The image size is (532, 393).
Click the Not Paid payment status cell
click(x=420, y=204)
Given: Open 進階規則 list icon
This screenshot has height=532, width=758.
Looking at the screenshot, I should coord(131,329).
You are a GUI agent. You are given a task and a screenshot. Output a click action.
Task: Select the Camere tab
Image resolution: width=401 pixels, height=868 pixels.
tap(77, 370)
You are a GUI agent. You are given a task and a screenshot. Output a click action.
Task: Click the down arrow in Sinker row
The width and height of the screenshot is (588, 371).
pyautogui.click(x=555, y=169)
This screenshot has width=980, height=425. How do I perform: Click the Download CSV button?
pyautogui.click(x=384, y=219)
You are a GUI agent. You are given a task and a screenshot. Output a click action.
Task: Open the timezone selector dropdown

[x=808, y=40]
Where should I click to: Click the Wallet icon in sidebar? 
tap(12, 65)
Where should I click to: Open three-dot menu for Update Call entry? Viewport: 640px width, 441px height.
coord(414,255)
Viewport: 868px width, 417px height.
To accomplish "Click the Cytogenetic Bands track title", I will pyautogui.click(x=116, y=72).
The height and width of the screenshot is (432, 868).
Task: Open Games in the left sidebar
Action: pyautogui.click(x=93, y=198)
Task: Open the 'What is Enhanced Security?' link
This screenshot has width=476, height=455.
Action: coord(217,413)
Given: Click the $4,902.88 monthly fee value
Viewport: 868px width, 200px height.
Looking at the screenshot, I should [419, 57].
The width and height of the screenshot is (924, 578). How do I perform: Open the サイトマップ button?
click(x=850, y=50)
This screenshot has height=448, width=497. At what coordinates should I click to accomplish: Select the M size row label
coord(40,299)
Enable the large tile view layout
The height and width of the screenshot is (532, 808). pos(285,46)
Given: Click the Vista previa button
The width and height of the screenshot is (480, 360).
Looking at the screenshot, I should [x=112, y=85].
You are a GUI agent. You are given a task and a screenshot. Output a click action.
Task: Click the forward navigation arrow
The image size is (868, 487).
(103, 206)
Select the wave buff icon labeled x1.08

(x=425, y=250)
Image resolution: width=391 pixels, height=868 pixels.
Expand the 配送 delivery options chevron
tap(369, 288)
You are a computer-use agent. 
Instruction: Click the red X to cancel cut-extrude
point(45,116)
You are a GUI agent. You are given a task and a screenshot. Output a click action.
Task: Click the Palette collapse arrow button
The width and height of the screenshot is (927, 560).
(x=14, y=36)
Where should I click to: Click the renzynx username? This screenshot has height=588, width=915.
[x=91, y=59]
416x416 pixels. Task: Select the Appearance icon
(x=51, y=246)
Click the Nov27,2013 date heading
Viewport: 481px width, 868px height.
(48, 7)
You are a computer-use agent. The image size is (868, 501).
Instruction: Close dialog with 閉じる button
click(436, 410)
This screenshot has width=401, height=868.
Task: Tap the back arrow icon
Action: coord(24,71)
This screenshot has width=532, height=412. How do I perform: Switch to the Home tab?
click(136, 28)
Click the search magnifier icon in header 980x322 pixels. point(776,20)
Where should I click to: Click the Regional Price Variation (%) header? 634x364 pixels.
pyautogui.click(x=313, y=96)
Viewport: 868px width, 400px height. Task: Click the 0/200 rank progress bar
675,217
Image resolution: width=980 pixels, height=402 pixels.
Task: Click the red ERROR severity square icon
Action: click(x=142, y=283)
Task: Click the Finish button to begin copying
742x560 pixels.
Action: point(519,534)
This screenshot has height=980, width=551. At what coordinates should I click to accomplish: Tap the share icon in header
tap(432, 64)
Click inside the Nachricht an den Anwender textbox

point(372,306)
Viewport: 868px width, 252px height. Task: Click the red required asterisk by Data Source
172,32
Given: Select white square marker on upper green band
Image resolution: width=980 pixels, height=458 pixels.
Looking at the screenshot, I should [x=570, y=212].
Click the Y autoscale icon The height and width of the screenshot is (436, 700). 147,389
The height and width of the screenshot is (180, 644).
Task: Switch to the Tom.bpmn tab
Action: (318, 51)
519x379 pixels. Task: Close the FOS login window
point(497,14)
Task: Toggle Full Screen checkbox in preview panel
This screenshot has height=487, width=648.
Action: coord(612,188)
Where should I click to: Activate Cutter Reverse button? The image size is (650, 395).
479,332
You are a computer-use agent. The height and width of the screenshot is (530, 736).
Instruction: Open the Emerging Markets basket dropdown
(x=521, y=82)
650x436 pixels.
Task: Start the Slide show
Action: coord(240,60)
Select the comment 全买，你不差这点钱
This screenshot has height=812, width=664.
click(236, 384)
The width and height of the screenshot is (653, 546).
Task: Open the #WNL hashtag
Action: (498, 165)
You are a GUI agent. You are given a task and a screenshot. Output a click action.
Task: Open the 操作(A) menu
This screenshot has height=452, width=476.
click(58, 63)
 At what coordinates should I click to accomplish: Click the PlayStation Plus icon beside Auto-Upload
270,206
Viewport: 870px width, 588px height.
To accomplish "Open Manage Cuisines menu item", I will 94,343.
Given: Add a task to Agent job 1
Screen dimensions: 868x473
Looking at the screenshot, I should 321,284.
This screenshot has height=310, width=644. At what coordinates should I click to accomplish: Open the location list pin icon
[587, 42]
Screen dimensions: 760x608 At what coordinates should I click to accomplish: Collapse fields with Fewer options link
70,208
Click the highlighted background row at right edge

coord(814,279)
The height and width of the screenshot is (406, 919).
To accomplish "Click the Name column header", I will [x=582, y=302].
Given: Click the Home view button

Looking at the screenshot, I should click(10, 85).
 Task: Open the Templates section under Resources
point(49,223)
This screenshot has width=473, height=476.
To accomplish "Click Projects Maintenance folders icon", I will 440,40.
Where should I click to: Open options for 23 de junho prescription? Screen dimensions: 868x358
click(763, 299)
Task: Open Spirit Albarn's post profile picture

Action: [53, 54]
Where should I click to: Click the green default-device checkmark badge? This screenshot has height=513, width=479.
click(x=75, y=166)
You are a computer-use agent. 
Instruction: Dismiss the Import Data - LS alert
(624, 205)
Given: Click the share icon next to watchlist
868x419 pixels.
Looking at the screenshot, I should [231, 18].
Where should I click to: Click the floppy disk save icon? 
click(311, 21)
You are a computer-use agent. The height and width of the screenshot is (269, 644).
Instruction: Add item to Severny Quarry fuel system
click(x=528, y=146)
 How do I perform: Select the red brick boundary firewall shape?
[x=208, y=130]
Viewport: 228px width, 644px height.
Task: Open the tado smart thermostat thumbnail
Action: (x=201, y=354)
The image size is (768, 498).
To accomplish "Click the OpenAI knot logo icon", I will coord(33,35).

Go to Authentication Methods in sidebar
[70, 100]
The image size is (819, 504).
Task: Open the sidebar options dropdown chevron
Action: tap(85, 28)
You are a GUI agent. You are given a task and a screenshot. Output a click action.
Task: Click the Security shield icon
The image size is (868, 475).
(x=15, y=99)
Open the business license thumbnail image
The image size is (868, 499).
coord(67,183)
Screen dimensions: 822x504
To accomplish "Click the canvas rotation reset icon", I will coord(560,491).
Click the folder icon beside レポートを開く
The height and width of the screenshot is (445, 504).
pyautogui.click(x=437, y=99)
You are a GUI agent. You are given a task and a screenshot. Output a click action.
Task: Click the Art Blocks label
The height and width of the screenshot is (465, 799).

----

- [Task item]: Nothing in the records may be left out; copy them all exactly.

- [Solution below]:
The image size is (532, 393).
Click the Not Paid payment status cell
click(x=420, y=204)
Given: Open 進階規則 list icon
This screenshot has height=532, width=758.
Looking at the screenshot, I should coord(131,329).
You are a GUI agent. You are given a task and a screenshot. Output a click action.
Task: Select the Camere tab
Image resolution: width=401 pixels, height=868 pixels.
tap(77, 370)
You are a GUI agent. You are given a task and a screenshot. Output a click action.
Task: Click the down arrow in Sinker row
The width and height of the screenshot is (588, 371).
pyautogui.click(x=555, y=169)
This screenshot has width=980, height=425. How do I perform: Click the Download CSV button?
pyautogui.click(x=384, y=219)
You are a GUI agent. You are given a task and a screenshot. Output a click action.
Task: Open the timezone selector dropdown

[x=808, y=40]
Where should I click to: Click the Wallet icon in sidebar? 
tap(12, 65)
Where should I click to: Open three-dot menu for Update Call entry? Viewport: 640px width, 441px height.
coord(414,255)
Viewport: 868px width, 417px height.
To accomplish "Click the Cytogenetic Bands track title", I will pyautogui.click(x=116, y=72).
The height and width of the screenshot is (432, 868).
Task: Open Games in the left sidebar
Action: pyautogui.click(x=93, y=198)
Task: Open the 'What is Enhanced Security?' link
This screenshot has width=476, height=455.
Action: coord(217,413)
Given: Click the $4,902.88 monthly fee value
Viewport: 868px width, 200px height.
Looking at the screenshot, I should [419, 57].
The width and height of the screenshot is (924, 578). How do I perform: Open the サイトマップ button?
click(x=850, y=50)
This screenshot has height=448, width=497. At what coordinates should I click to accomplish: Select the M size row label
coord(40,299)
Enable the large tile view layout
The height and width of the screenshot is (532, 808). pos(285,46)
Given: Click the Vista previa button
The width and height of the screenshot is (480, 360).
Looking at the screenshot, I should [x=112, y=85].
You are a GUI agent. You are given a task and a screenshot. Output a click action.
Task: Click the forward navigation arrow
The image size is (868, 487).
(103, 206)
Select the wave buff icon labeled x1.08

(x=425, y=250)
Image resolution: width=391 pixels, height=868 pixels.
Expand the 配送 delivery options chevron
tap(369, 288)
You are a computer-use agent. 
Instruction: Click the red X to cancel cut-extrude
point(45,116)
You are a GUI agent. You are given a task and a screenshot. Output a click action.
Task: Click the Palette collapse arrow button
The width and height of the screenshot is (927, 560).
(x=14, y=36)
Where should I click to: Click the renzynx username? This screenshot has height=588, width=915.
[x=91, y=59]
416x416 pixels. Task: Select the Appearance icon
(x=51, y=246)
Click the Nov27,2013 date heading
Viewport: 481px width, 868px height.
(48, 7)
You are a computer-use agent. The image size is (868, 501).
Instruction: Close dialog with 閉じる button
click(436, 410)
This screenshot has width=401, height=868.
Task: Tap the back arrow icon
Action: coord(24,71)
This screenshot has width=532, height=412. How do I perform: Switch to the Home tab?
click(136, 28)
Click the search magnifier icon in header 980x322 pixels. point(776,20)
Where should I click to: Click the Regional Price Variation (%) header? 634x364 pixels.
pyautogui.click(x=313, y=96)
Viewport: 868px width, 400px height. Task: Click the 0/200 rank progress bar
675,217
Image resolution: width=980 pixels, height=402 pixels.
Task: Click the red ERROR severity square icon
Action: click(x=142, y=283)
Task: Click the Finish button to begin copying
742x560 pixels.
Action: point(519,534)
This screenshot has height=980, width=551. At what coordinates should I click to accomplish: Tap the share icon in header
tap(432, 64)
Click inside the Nachricht an den Anwender textbox

point(372,306)
Viewport: 868px width, 252px height. Task: Click the red required asterisk by Data Source
172,32
Given: Select white square marker on upper green band
Image resolution: width=980 pixels, height=458 pixels.
Looking at the screenshot, I should [x=570, y=212].
Click the Y autoscale icon The height and width of the screenshot is (436, 700). 147,389
The height and width of the screenshot is (180, 644).
Task: Switch to the Tom.bpmn tab
Action: (318, 51)
519x379 pixels. Task: Close the FOS login window
point(497,14)
Task: Toggle Full Screen checkbox in preview panel
This screenshot has height=487, width=648.
Action: coord(612,188)
Where should I click to: Activate Cutter Reverse button? The image size is (650, 395).
479,332
You are a computer-use agent. The height and width of the screenshot is (530, 736).
Instruction: Open the Emerging Markets basket dropdown
(x=521, y=82)
650x436 pixels.
Task: Start the Slide show
Action: coord(240,60)
Select the comment 全买，你不差这点钱
This screenshot has height=812, width=664.
click(236, 384)
The width and height of the screenshot is (653, 546).
Task: Open the #WNL hashtag
Action: (498, 165)
You are a GUI agent. You are given a task and a screenshot. Output a click action.
Task: Open the 操作(A) menu
This screenshot has height=452, width=476.
click(58, 63)
 At what coordinates should I click to accomplish: Click the PlayStation Plus icon beside Auto-Upload
270,206
Viewport: 870px width, 588px height.
To accomplish "Open Manage Cuisines menu item", I will 94,343.
Given: Add a task to Agent job 1
Screen dimensions: 868x473
Looking at the screenshot, I should 321,284.
This screenshot has height=310, width=644. At what coordinates should I click to accomplish: Open the location list pin icon
[587, 42]
Screen dimensions: 760x608 At what coordinates should I click to accomplish: Collapse fields with Fewer options link
70,208
Click the highlighted background row at right edge

coord(814,279)
The height and width of the screenshot is (406, 919).
To accomplish "Click the Name column header", I will [x=582, y=302].
Given: Click the Home view button

Looking at the screenshot, I should click(10, 85).
 Task: Open the Templates section under Resources
point(49,223)
This screenshot has width=473, height=476.
To accomplish "Click Projects Maintenance folders icon", I will 440,40.
Where should I click to: Open options for 23 de junho prescription? Screen dimensions: 868x358
click(763, 299)
Task: Open Spirit Albarn's post profile picture

Action: [53, 54]
Where should I click to: Click the green default-device checkmark badge? This screenshot has height=513, width=479.
click(x=75, y=166)
You are a computer-use agent. 
Instruction: Dismiss the Import Data - LS alert
(624, 205)
Given: Click the share icon next to watchlist
868x419 pixels.
Looking at the screenshot, I should [231, 18].
Where should I click to: Click the floppy disk save icon? 
click(311, 21)
You are a computer-use agent. The height and width of the screenshot is (269, 644).
Instruction: Add item to Severny Quarry fuel system
click(x=528, y=146)
 How do I perform: Select the red brick boundary firewall shape?
[x=208, y=130]
Viewport: 228px width, 644px height.
Task: Open the tado smart thermostat thumbnail
Action: (x=201, y=354)
The image size is (768, 498).
To accomplish "Click the OpenAI knot logo icon", I will coord(33,35).

Go to Authentication Methods in sidebar
[70, 100]
The image size is (819, 504).
Task: Open the sidebar options dropdown chevron
Action: tap(85, 28)
You are a GUI agent. You are given a task and a screenshot. Output a click action.
Task: Click the Security shield icon
The image size is (868, 475).
(x=15, y=99)
Open the business license thumbnail image
The image size is (868, 499).
coord(67,183)
Screen dimensions: 822x504
To accomplish "Click the canvas rotation reset icon", I will coord(560,491).
Click the folder icon beside レポートを開く
The height and width of the screenshot is (445, 504).
pyautogui.click(x=437, y=99)
You are a GUI agent. You are given a task and a screenshot. Output a click action.
Task: Click the Art Blocks label
The height and width of the screenshot is (465, 799).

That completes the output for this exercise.